Ricordo che negli anni di inizio secolo – 2000 o giù di lì – quando avere il Blackberry era un simbolo di emancipazione sociale, una volta mi ritrovai in treno, in uno scompartimento in cui c’ero solo io e un signore che salì sul treno dopo di me e appena preso possesso del posto, tirò fuori di tasca 3(tre!!) cellulari e li mise ostentatamente vicino a se. Il tempo passava e il trillo non veniva, i cellulari non davano segni di vita; il signore che voleva “ostentare”, controllò invano varie volte le apparecchiature per vedere se erano accese e dovette arrendersi al fatto che “non lo cercava nessuno” e questo lo turbò fortemente; se avessi saputo il suo numero, lo avrei chiamato, tanto per sollevargli  lo spirito.

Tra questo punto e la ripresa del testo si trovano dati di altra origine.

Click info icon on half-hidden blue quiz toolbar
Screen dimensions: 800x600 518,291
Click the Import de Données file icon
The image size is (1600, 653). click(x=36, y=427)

Adesso, fateci caso: specialmente i giovani, salgono su un mezzo pubblico e la prima cosa che fanno è quello di controllare il cellulare: lo aprono, guardano se ci sono chiamate e, in caso contrario, si mettono a fare messaggi in modo incessante.
E lo fanno in maniera splendida,  a giudicare dalla parte di un anziano come me che ci riesce solo stando a sedere: stanno in piedi con una mano si reggono alla struttura del bus e con l’altra tengono  il cellulare e contemporaneamente scrivono il messaggio.
C’è poi il rapporto che, attraverso il cellulare, s’instaura tra figli e genitori: i ragazzi, ai quali è stato comprato “doverosamente” un bellissimo cellulare, vengono contattati dai genitori che chiedono le cose più banali al solo scopo di conoscere – se i figli glielo dicono – “dove sono in quel momento”; illusii!!